Julio Iglesias é acusado de agressão sexual por duas antigas trabalhadoras que prestaram serviço nas suas casas nas Bahamas e na República Dominicana. As denúncias integram uma investigação jornalística divulgada esta terça-feira pelo “elDiario.es”, em colaboração com a “Univisión”, desenvolvida ao longo de mais de três anos e sustentada em testemunhos diretos, documentação e outros elementos de prova.
Segundo a reportagem, os alegados episódios terão ocorrido em 2021, quando o cantor espanhol tinha 77 anos. As duas mulheres foram contratadas como internas. Uma tinha 22 anos e desempenhava funções de empregada doméstica. A outra trabalhava como fisioterapeuta. Ambas descrevem um ambiente profissional marcado por isolamento, controlo apertado e situações recorrentes de assédio.
Uma das ex-empregadas relata ter sido chamada ao quarto do cantor em várias ocasiões, onde afirma ter sido sujeita a atos sexuais sem consentimento, incluindo violência física e humilhações verbais. “Não tive opção de dizer não. Nem sequer pensei que podia perder o emprego, senti que me estavam a empurrar para fazer aquilo”, contou à investigação, descrevendo uma sensação constante de pressão e submissão.
Um sistema interno de controlo e silêncio
A segunda mulher relata episódios de contacto físico indesejado durante o horário de trabalho, incluindo beijos forçados e toques no corpo contra a sua vontade. Afirma que conseguiu recusar algumas investidas, mas sublinha que outras trabalhadoras não tinham essa capacidade. “Havia raparigas que não conseguiam dizer não. E ele fazia o que queria com elas”, declarou.
De acordo com os testemunhos recolhidos, vários dos episódios ocorreriam com a presença de uma funcionária de categoria hierárquica superior, responsável pela coordenação do pessoal doméstico.
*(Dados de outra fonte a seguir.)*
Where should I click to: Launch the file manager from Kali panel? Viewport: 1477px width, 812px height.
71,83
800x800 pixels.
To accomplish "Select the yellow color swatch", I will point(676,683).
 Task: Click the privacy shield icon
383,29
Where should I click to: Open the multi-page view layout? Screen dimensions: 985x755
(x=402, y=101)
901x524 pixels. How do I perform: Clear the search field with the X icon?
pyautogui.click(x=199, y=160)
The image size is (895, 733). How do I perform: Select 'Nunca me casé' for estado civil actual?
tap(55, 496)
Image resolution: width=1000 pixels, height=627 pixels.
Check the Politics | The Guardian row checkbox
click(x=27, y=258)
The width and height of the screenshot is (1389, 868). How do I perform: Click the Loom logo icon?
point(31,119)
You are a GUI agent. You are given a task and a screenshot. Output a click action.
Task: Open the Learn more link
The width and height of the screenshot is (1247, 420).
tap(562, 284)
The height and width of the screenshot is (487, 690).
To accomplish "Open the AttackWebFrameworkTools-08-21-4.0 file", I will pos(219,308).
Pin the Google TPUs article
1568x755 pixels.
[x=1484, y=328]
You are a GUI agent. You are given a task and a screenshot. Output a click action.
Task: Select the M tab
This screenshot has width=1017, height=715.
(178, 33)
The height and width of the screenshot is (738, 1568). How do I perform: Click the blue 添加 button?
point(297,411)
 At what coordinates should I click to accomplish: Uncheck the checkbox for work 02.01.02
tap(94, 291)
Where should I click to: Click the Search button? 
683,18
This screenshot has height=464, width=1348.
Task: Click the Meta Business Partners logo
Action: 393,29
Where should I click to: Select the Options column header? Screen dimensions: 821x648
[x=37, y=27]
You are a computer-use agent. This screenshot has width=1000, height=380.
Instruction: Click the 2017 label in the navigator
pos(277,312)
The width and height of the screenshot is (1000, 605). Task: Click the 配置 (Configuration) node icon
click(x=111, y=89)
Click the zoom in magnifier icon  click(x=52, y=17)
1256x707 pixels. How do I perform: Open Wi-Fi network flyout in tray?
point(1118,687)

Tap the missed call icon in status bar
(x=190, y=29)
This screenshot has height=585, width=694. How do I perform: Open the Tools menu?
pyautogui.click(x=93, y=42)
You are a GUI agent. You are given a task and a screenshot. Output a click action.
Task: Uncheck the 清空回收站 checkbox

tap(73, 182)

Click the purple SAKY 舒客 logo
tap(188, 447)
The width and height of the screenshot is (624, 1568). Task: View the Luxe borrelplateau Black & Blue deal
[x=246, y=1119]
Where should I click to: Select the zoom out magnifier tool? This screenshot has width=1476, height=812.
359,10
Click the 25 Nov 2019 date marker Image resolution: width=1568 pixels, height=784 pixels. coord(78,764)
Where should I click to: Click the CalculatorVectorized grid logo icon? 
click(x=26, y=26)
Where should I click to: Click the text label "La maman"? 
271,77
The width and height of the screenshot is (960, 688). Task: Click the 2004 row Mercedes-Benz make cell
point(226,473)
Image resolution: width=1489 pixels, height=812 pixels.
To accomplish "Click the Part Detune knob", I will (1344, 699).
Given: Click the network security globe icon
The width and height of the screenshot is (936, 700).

A investigação indica que esta supervisora geria também processos de recrutamento e a realização de exames médicos às trabalhadoras, incluindo avaliações ginecológicas e testes a doenças sexualmente transmissíveis.
O trabalho jornalístico inclui ainda entrevistas a outras antigas colaboradoras de Julio Iglesias, que descrevem jornadas de trabalho prolongadas, restrições à liberdade de circulação e um clima constante de tensão. Segundo o “elDiario.es”, os relatos foram cruzados com fotografias, mensagens de WhatsApp, registos telefónicos, vistos de viagem e relatórios médicos.
Os jornalistas tentaram obter reação de Julio Iglesias através dos seus representantes legais, bem como de várias pessoas mencionadas nos testemunhos. Uma antiga supervisora rejeitou as acusações, classificando-as como “tretas”, e afirmou ter sentido apenas “gratidão, admiração e respeito” pelo cantor, que descreveu como “humilde, generoso e respeitador de todas as mulheres”.
As duas mulheres que avançaram com as denúncias são atualmente acompanhadas por uma organização internacional de direitos humanos e por profissionais de saúde mental. Ambas afirmam que a experiência que lhes foi apresentada como uma oportunidade profissional acabou por transformar-se numa vivência traumática, com impacto duradouro nas suas vidas.